# Source document
************

Shifts in the occupational staffing pattern in industries with declining or flat employment can still generate job growth for some occupations. Paralegals and legal assistant jobs increased in the state over the last decade even though employment in the legal industry declined. During that period, legal firms hired paralegals to perform tasks previously carried out by lawyers.

Surveyor and surveying technician positions are examples of occupations that are being negatively affected by advancing technology. Advancement in surveying technology, such as robotic total stations, have increased productivity, thereby reducing demand for surveyors even as the amount of surveying work expands.

The jump in cooks and bartenders in the state over the last 10 years is the result of Minnesotans increasingly preferring to dine out rather than cook at home. That trend is expected to continue.

Changing consumer preferences drive the fortunes of many industries while reshaping the state’s workforce.

The forces shaping Minnesota’s industrial and occupational mixes are both short-term (cyclical) and long-term (structural). The number of construction occupations declined for five years in a row starting in 2006 as the housing boom collapsed. Construction jobs have been gradually recovering since 2010 and are expected to continue to increase as part of the cyclical recovery from the industry’s most infamous boom-and-bust building cycle ever.

Manufacturing employment in Minnesota and the U.S. has been bouncing back since the Great Recession, but the rebound is only short-term, as the long-term or structural trend is shrinking factory employment.

U.S. manufacturing employment in 2015 was 7 million jobs below peak factory employment in 1979, a decline of 37 percent. In Minnesota, manufacturing employment is down 20 percent (a decline of 79,000 jobs) from the 1998 peak.

Increased automation on the floors of U.S. manufacturing plants rather than offshoring of manufacturing jobs is responsible for the majority of manufacturing job losses. Adjustments to trade deals and increasing costs in low-cost manufacturing countries may eventually lure some manufacturing positions back to U.S. shores. But productivity gains from automation will continue the long-term trend of a shrinking manufacturing workforce nationally as well as in Minnesota.

Increasing automation in manufacturing is a prime example of how structural change will continue to shape the state’s workforce. The continuing adoption of software across most industries increases productivity but reduces demand for a wide variety of occupations.

Other occupations, however, such as computer-related jobs, benefit as software advances. Expanding emphasis on cloud computing, collection and storage of big data, and demand for mobile computing insures continuation of the long-term trend of computer-related jobs expanding, even as some computer jobs are outsourced to low-wage countries.

Figures 1 and 2 show employment changes across occupations and industries during the previous 10 years and projected changes across occupations and industries over the next 10 years. Minnesota’s goods-producing sector, which includes agriculture, mining, construction and manufacturing industries, accounted for the majority of job loss over the last decade. Declining employment in those industries leads to falling construction and production occupation jobs.

************

# Data lines
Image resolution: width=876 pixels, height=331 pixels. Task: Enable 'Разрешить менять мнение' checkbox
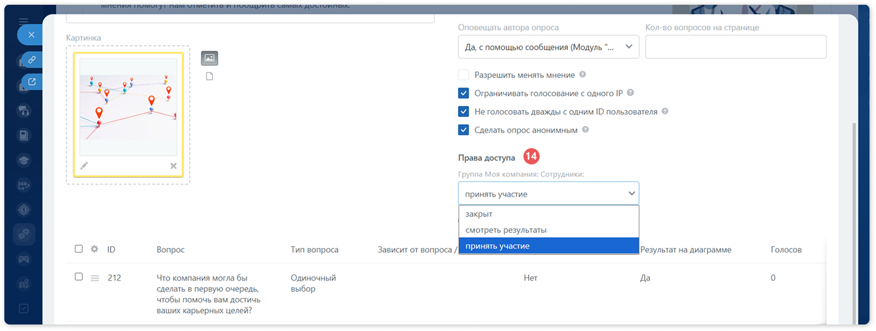click(x=463, y=75)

************

Per the passage on Minnesota's workforce, what is responsible for most U.S. manufacturing job losses?

Increased automation on the floors of U.S. manufacturing plants, rather than offshoring.